У подъезда Вьюгиных стоял грузовик. Николай – потный, взъерошенный – тащил с незнакомым парнем громадный сундук. Увидев Октю, хмуро кивнул: «Иди, тебя Лида ждет». Октя поднялась по лестнице, дверь в квартиру была открыта настежь. «Это неспроста», – кольнуло ее. Узкую тесную прихожую перегораживал незаколоченный ящик, наполненный доверху книгами. Такса Чапа, обычно встречавшая Октю тонким щенячьим повизгиванием, злобно зарычала из-под шкафа и бросилась под ноги. Но, опомнившись, вяло махнула несколько раз хвостом и снова забилась в темноту.
– Чапа, – откуда-то гулко прозвучал Лидин голос, – иди сюда, кому сказано.
Октя пошла на этот голос. В пустой комнате среди стружек и смятых газет Лида лихорадочно паковала тюки. Увидела Октю, отрывисто бросила:
– Наконец-то, явилась. Мы ведь завтра уезжаем. Еще бы на день замешкалась – не попрощались бы, – и тут же, не давая вставить ни слова, скомандовала, – там, в углу – для тебя отложены вещи, отбери что нужно. – Она, ни на секунду не прерывая своего занятия и не поворачиваясь, начала возбужденно говорить о том, как трудно было заказать контейнер, и что приехали не в срок, а раньше, но тут уж ничего не попишешь, потому что все уладили по знакомству. Другие ждут месяцами.
– Но что стряслось? – Нерешительно перебила Октя. – Вдруг ни с того ни с сего собрались, уезжаете…
– То есть что значит «ни с того ни с сего»? – С холодным бешенством спросила Лида, на миг оторвавшись от дела. – Ты думаешь, наши войска долго здесь продержатся? Ошибаешься. Неделю-другую – не больше. – Она оглянулась на дверь и тихо прошептала, – вот-вот должен поступить приказ об их выводе, – и тут же, едва не сбившись на визг, крикнула чуть ли не в голос, – что тогда делать?! Ждать, когда сюда явятся с обрезом?! Николай им поперек горла, как кость, стоит. Он в списках у них первым номером числится. Доигрался. Деятель. – Но, услышав шарканье в прихожей и мужские голоса, умолкла, прикусив губу.
– Что дальше грузить? – Николай вошел в комнату и прислонился к косяку двери. Среди этого разора он казался чужим и посторонним человеком, пришедшим сюда по найму.
– Берите этот ящик, – отрывисто скомандовала Лида.
Откуда-то из глубины квартиры показался парень.
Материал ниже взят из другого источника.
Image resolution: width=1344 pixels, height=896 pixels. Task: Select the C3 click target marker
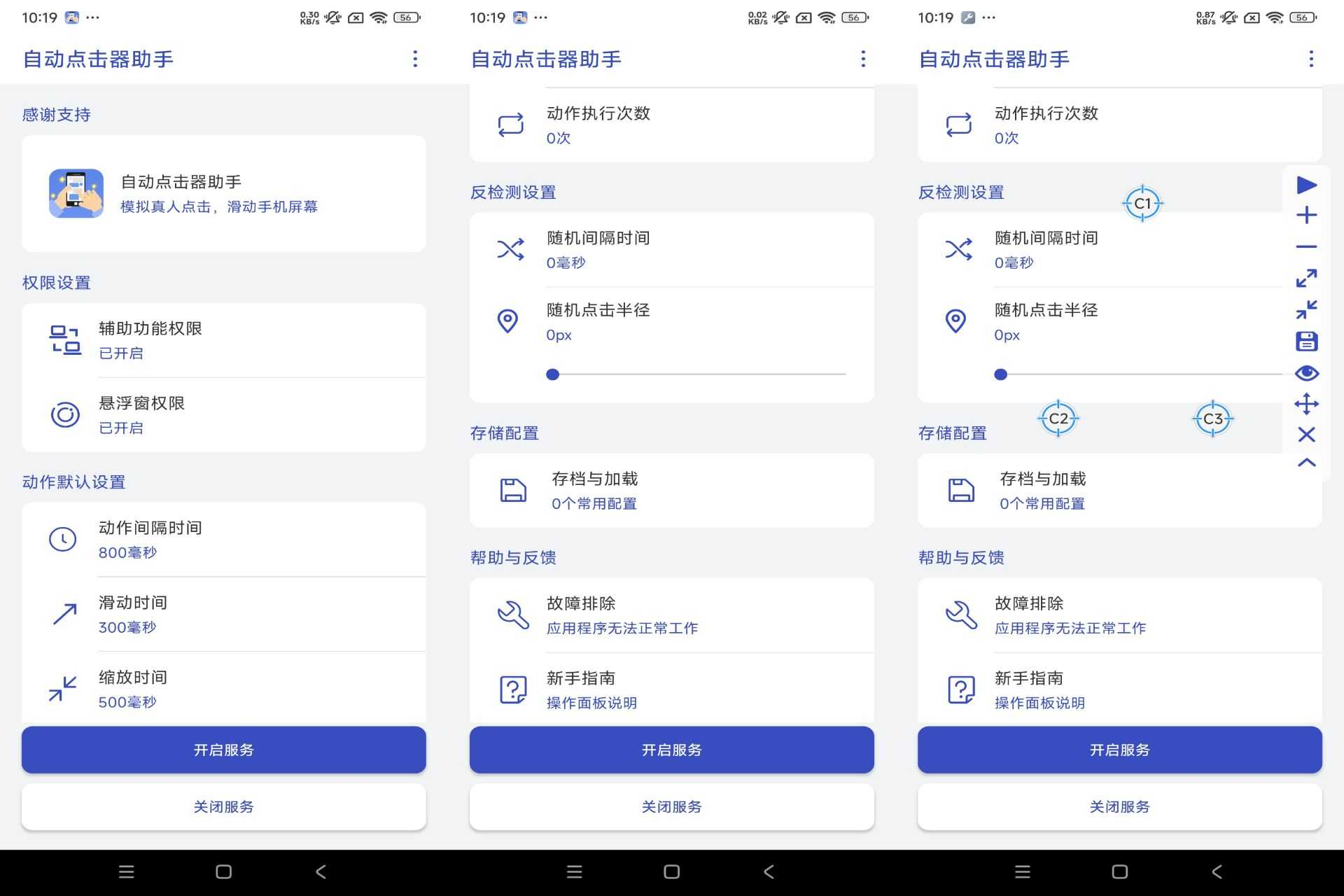(1212, 419)
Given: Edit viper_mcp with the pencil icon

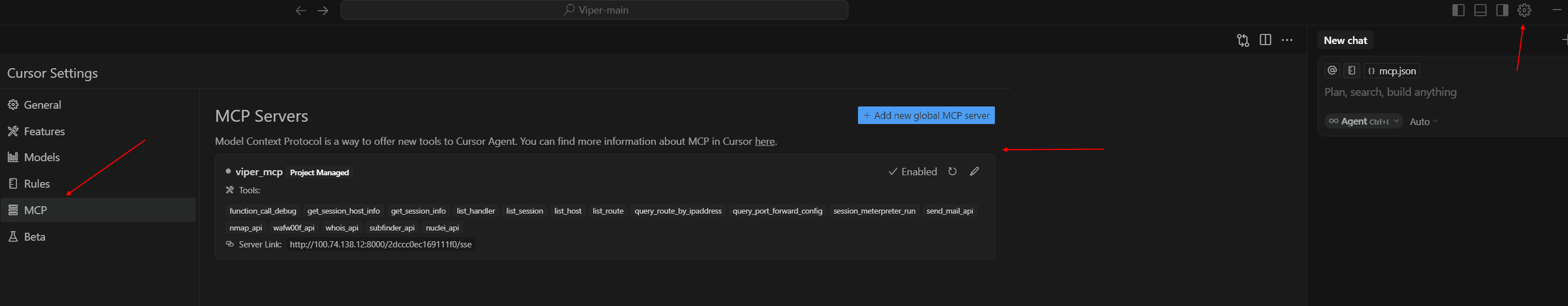Looking at the screenshot, I should [x=975, y=172].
Он нес в вытянутой руке вазон с кактусом:
– Шеймининке (хозяйка)! Что будете делать с цветами? Я бы купил.
– А у вас губа не дура, – усмехнулась Лида, – самый редкий сорт выбрали. Парень рассмеялся, кивнул головой:
– Мано жмона (моя жена) разводит. На выставке приз получила. Сколько за него хотите?
– Берите так. Пользуйтесь, – недобро отрезала Лида. – Мы не крохоборы и не кулаки. Нам для других ничего не жалко.
При этих словах Николай сморщился, как от боли, и крикнул парню прерывающимся голосом:
– Кончай перекуривать, давай грузить!
Тот бросил сигарету на пол, придавил каблуком и с какой-то веселой наглецой сказал, глядя на Лиду: – Может, шеймининке что-то продать хочет?
Я бы купил. Мне дачу обставить нужно. Только не очень-то заламывайте. Сейчас многие уезжают. Так что барахла навалом. Покряхтывая, мужчины вынесли ящик.
– Мародер, – проскрежетала вслед парню Лида. Октя съежилась от страха. Ей почудилось, что ненависть заполнила, затопила собой всю землю.
– Зачем ты так? – Чуть слышно прошептала она и тихо осела на груду сваленного тряпья. Казалось, все это происходит в дурном сне.
Вечером они молча пили чай из выщербленных ста-рых чашек на разоренной, пустой кухне.
Лида разложила на бумаге крупно нарезанные ломти колбасы и хлеба. В миске лежало несколько вареных картофелин. Николай, брезгливо морщась, взял одну из них, подколупнув пальцем, стал сдирать сухую тонкую ленточку кожуры.
– Что куксишься? – С еле сдерживаемой злобой спросила Лида. – Теперь привыкай. Не на блины едем.
– Вот увидите, еще все наладится… – Утешительно бормотала Октя.
Николай безнадежно махнул рукой, окая больше обычного, словно вновь примериваясь к прежней жизни, невесело сказал:
– Назад ходу нет. Рано или поздно они свое возьмут.
– Меньше нужно было митинговать, – уязвила Лида и передернула плечами. – Почти два месяца как сократили его. Без работы гуляет. Живет на пособие. Чего ждать? Его сестра согласна приютить. Нужно бежать. Попали мы как…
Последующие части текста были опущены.